BERT (Bidirectional Encoder Representations from Transformer) and its descendants are currently state-of-the-art models for nearly all NLP tasks.

Released by Google in 2019, BERT builds powerful context-aware representations of words that can be exploited to perform custom classification tasks.

For further details: https://ai.googleblog.com/2018/11/open-sourcing-bert-state-of-art-pre.html

**Fine-tuning BERT for text classification with Keras and Tensorflow**

This notebook fine-tunes BERT for a custom text classification task. Simply, a classification layer is added on top of BERT and the whole model is retrained starting from pre-trained BERT weights.

With Keras and Tensorflow, we have all the freedom to customize our classification layer.

In [0]:
!pip install tensorflow==2.1.0
!pip install tensorflow-gpu 
!pip install transformers

**STEP 1**: download pre-trained BERT model.

We choose the multilingual model, since the texts we want to classify are in Italian.

In [0]:
import tensorflow as tf

from transformers import BertTokenizer, TFBertModel

model_name = 'bert-base-multilingual-cased' # recommended multilingual model (see https://github.com/google-research/bert/blob/master/multilingual.md)
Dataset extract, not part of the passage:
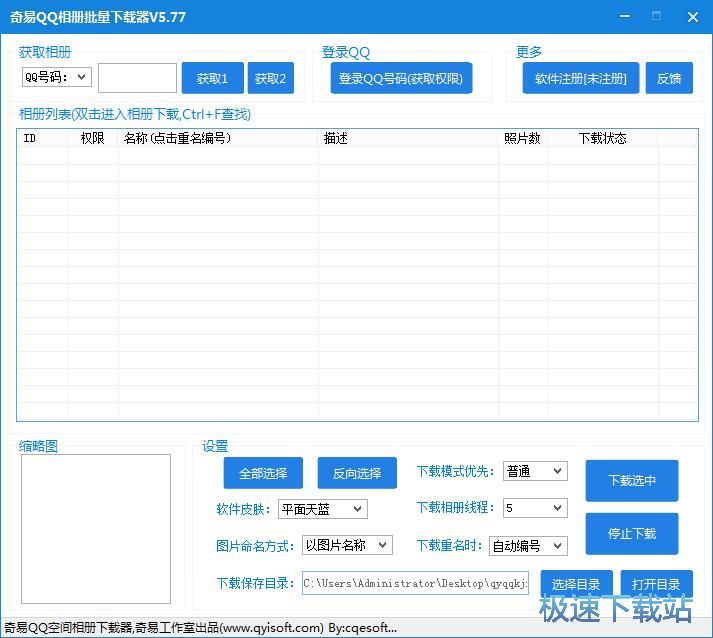
Task: Open the 软件皮肤 skin dropdown
Action: 322,509
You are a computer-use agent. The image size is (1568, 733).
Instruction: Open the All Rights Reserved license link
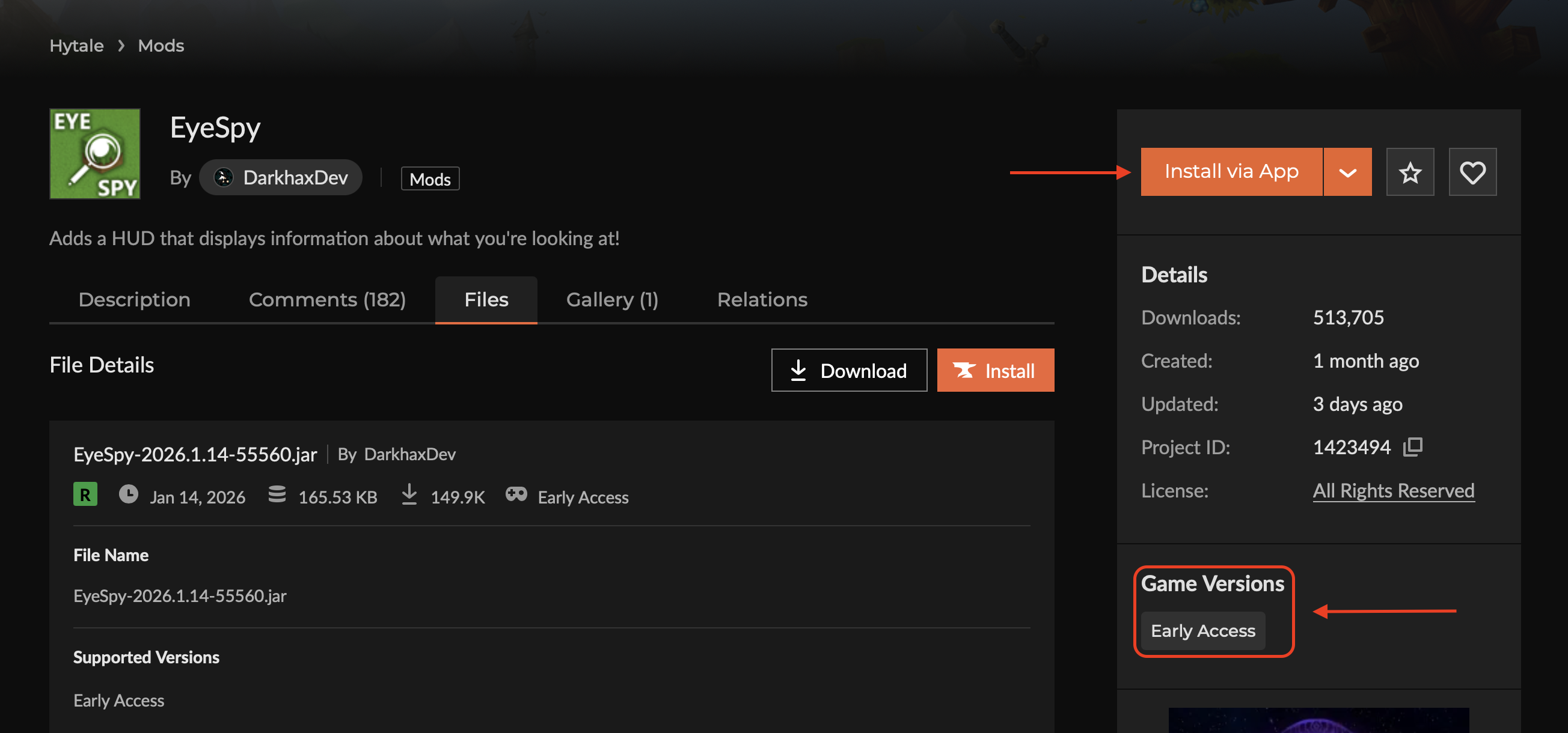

print("Loading BERT model {}...".format(model_name))
bert_model = TFBertModel.from_pretrained(model_name)    # loads model + pre-trained weights; its layers are Keras layers
tokenizer  = BertTokenizer.from_pretrained(model_name)  # to preprocess input sentences
print("... model loaded successfully.")

Loading BERT model bert-base-multilingual-cased...


HBox(children=(IntProgress(value=0, description='Downloading', max=569, style=ProgressStyle(description_width=…




HBox(children=(IntProgress(value=0, description='Downloading', max=1083389348, style=ProgressStyle(description…




HBox(children=(IntProgress(value=0, description='Downloading', max=995526, style=ProgressStyle(description_wid…


... model loaded successfully.


**STEP 2**: load and preprocess data. In this case, we will try to predict an article's topic based on the title.

Target classification labels must be one-hot encoded.

Input sentences must be *tokenized* (using BERT's tokenizer) and *padded* so that they all have the same length.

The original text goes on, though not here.